Leaders of several teacher training programs announced they're getting $13 million from the federal government to train new teachers for New Orleans.
Jess Clark
/
WWNO
Leaders of several teacher training programs announced they're getting $13 million from the federal government to train new teachers for New Orleans.

Like many cities, New Orleans has a teacher shortage. A $13 million grant from the U.S. Department of Education is meant to address that shortage by beefing up the city’s pipeline of qualified educators.

The money is going to teacher preparation programs at Xavier and Loyola Universities, as well as nonprofits that certify teachers, including Teach For America - Greater NewOrleansteachNOLA, and the Relay Graduate School of Education.

The first wave of post-Katrina teacher recruitment drew young, mostly-white teachers from out of state. But Xavier University education professor Renee Akbar says programs will use this grant to recruit largely from the New Orleans community.

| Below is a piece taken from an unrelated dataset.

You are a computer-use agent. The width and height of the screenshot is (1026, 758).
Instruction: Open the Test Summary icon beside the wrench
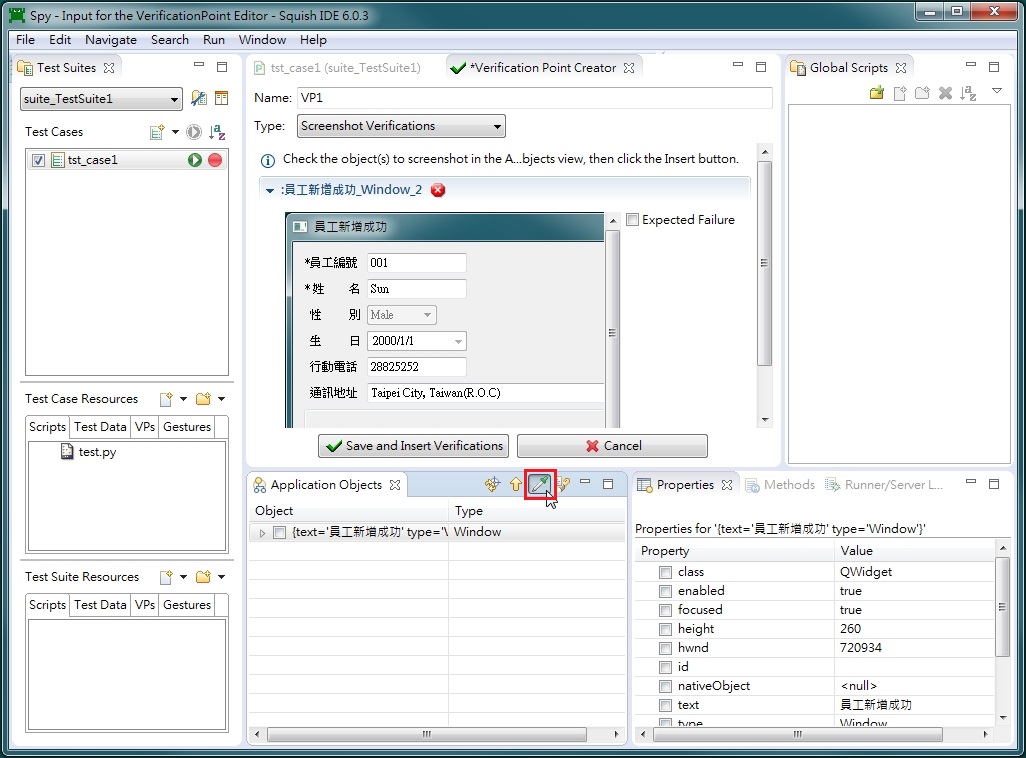[x=221, y=97]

"In our second phase of, I guess, recovery from Katrina," Akbar says, "this is what we need — we need folks that are going to stay here and build this community to the great city that it should be and will be."

These different programs haven’t always seen eye-to-eye when it comes to teacher preparation. Universities' more traditional programs emphasize research and theory, while the nonprofits focus on test scores, and classroom management techniques popular in charter schools. But, Akbar says no one program alone can solve the teacher shortage.

"We have to put aside our philosophical differences and come together under one goal and that is to provide the best qualified teacher for every student in New Orleans Public Schools," she says.

The grant will be used to train 900 new teachers over the next three years.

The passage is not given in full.